Jack Greenberg, a civil rights lawyer who helped litigate the landmark Brown v. Board of Education case, has died. He was 91.
A member of Thurgood Marshall’s inner circle at the NAACP Legal Defense Fund, Greenberg worked on a number of high-profile civil rights cases, including Brown, which led to the U.S. Supreme Court’s 1954 decision overturning racially segregated systems of public education.
Greenberg, who was in his 20s when he helped argue cases that reached the high court, was the last living lawyer involved in the Brown case.
His most significant contribution came in Delaware with Gebhart v. Belton, in which he argued that black children in the state had the right to attend the all-white schools in their neighborhoods. A judge ruled that the black schools were offering far less to their students than the white schools were to theirs. But the decision did not apply broadly throughout Delaware.

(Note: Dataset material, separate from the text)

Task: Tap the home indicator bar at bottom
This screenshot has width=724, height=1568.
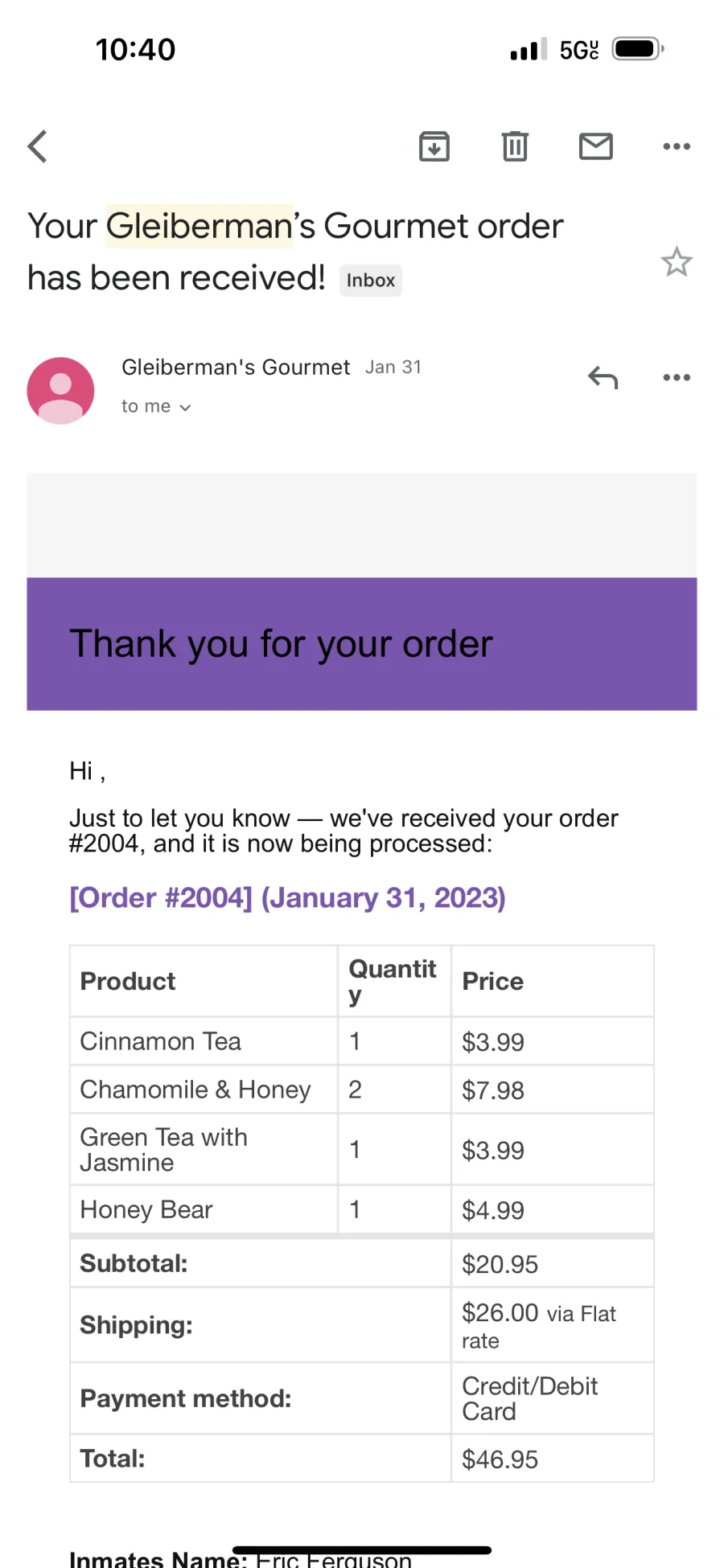Action: (362, 1550)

The Supreme Court combined that case with similar ones from Kansas, South Carolina, and Virginia into what is known as Brown v. Board, the Kansas suit.

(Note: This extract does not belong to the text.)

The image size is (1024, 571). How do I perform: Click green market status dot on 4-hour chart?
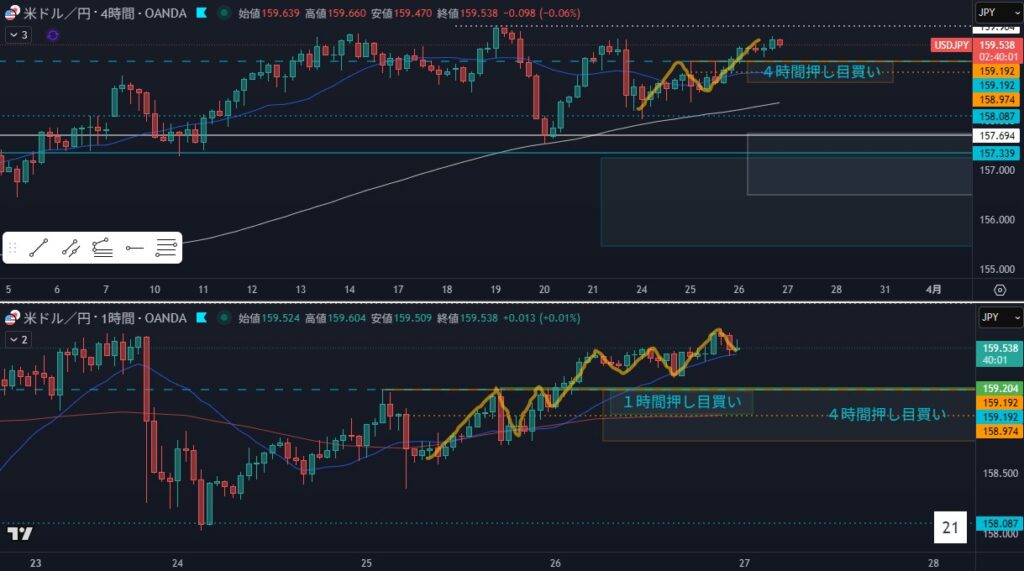point(222,14)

When Marshall left the NAACP Legal Defense Fund in 1961 to serve as a federal appeals judge—and later, a Supreme Court justice—he handpicked Greenberg, who was white, as director of the organization, which he led for 23 years.
Greenberg did not see himself as an improbable choice to lead a national legal campaign against race-based segregation and discrimination.
“The question of race never really entered into it. It was a matter of human liberty. It was the principles that were involved,” he said in Richard Kluger’s Simple Justice: The History of Brown v. Board of Education and Black America’s Struggle for Equality.